The 50-year-old cult classic TV show The Prisoner is revived in a wild and weird comic

Comics are no stranger to continuing a story where another medium left off. Dozens of movies and TV shows have been continued and expanded in comic form, long after they were no longer on screen and between various iterations and installations. But The Prisoner #1 (Titan Comics) feels like a different creature in a lot of ways; while there are often gaps between the end of a show and the start of the corresponding comic, a full 50 years has passed since the show premiered in the U.S. With only 17 episodes, the original British show was always a bit more of a cult classic than must-see TV, and the 2009 attempt to reboot and update the story with Ian McKellen and Jim Caviezel didn’t go anywhere good.

Readers don’t have to be familiar with the show to enjoy this first issue, but if you are you’ll appreciate some of the references and subtleties.
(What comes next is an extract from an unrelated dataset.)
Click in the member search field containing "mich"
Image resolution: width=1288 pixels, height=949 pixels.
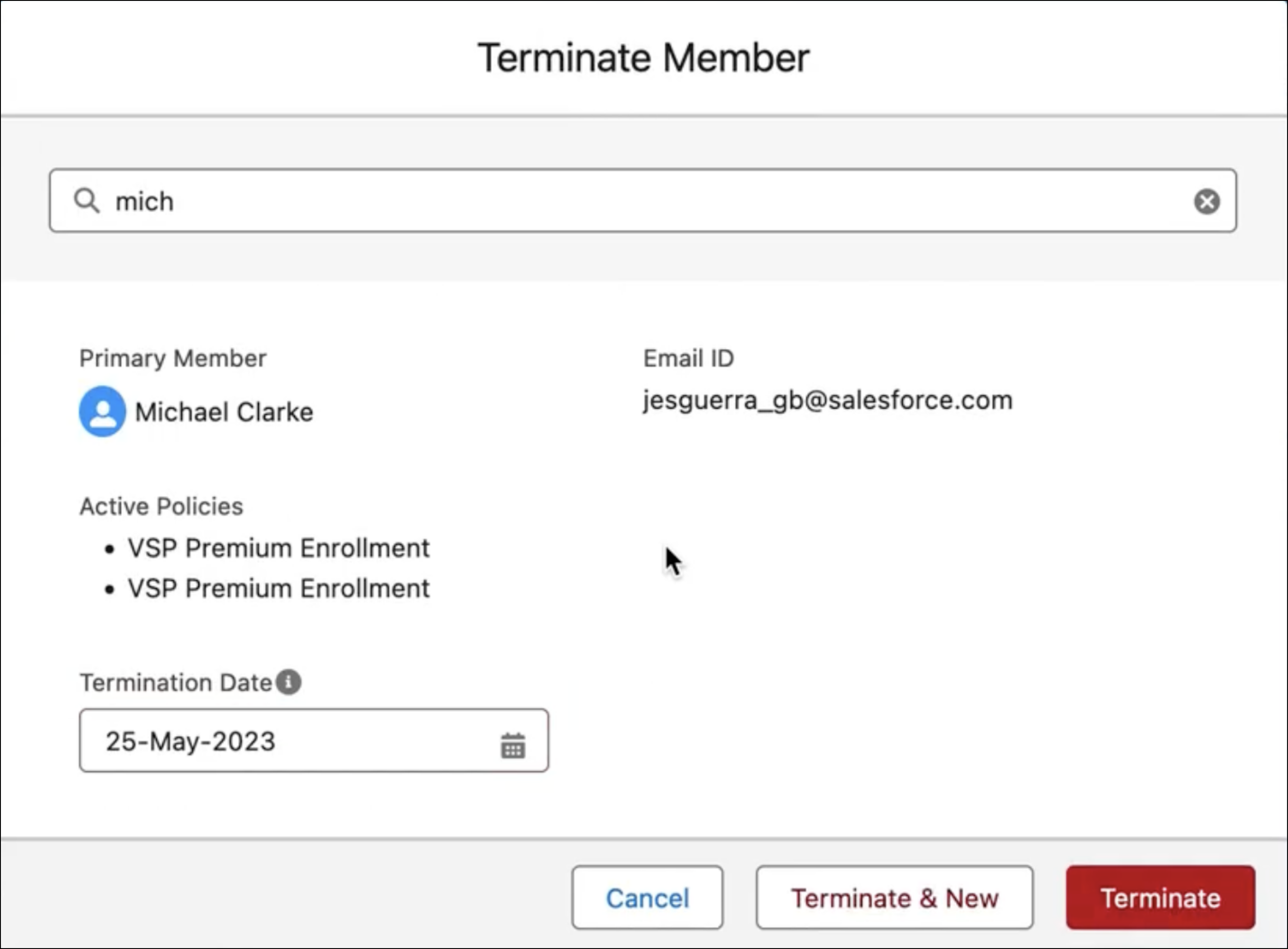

Rather than diving back in with Number Six, played by series creator Patrick McGoohan in the original show, the comic introduces readers to a new protagonist. That’s just the first of many smart moves made by writer Peter Milligan, fresh off a successful six issue run of Kid Lobotomy, which is proof enough that he is capable of writing something as wicked, wild, and weird as the original The Prisoner TV show. The first Number Six was a spy attempting to retire and leave his previous profession behind. When he was deemed too dangerous to be allowed to live in the world as a civilian, he was kidnapped and woke up in The Village, a mysterious facility that looked like a real town but with balloon-shaped enforcers, mind control, and torture to keep detainees from escaping.

But a lot has changed since the show’s creation in 1967, and so must the story’s protagonist. This new prisoner has a backstory rooted in British interference in the Middle East and his reasons for arriving at The Village are more complicated. It’s easy to compare the differences between The Prisoner book and show to the two versions of Casino Royale. Both Bond and Number Six are British spies, and the two versions of the stories show two different men and two different kinds of wars.

Artist Colin Lorimer has a wealth of experience working on weird stories that depict real people, along with comic adaptations for shows like Millennium and The X-Files, making him a particularly good fit for this book. The Prisoner is one of the few books where you want a relatively generic looking protagonist, a character that could conceivably look like just about anyone in the course of his work, and Lorimer excels at giving the book a specific sense of place. Especially for fans who watched the original show, elements of The Village are immediately recognizable. It lends the book a sense of being finely balanced between reality and the unbelievable, which is exactly the kind of tone needed. Colorist Joana Lafuente uses palettes to change the mood on the page as the protagonist goes on the run and ultimately finds himself a captive of The Village. Milligan isn’t afraid of leaning into some of the Silver Age weirdness that The Prisoner affords, and fans of the show—or just spy stories in general—should check it out. Imagine if Mister Mxyzptlk showed up in Sheriff Of Babylon and you’ve got a good idea of how this could go.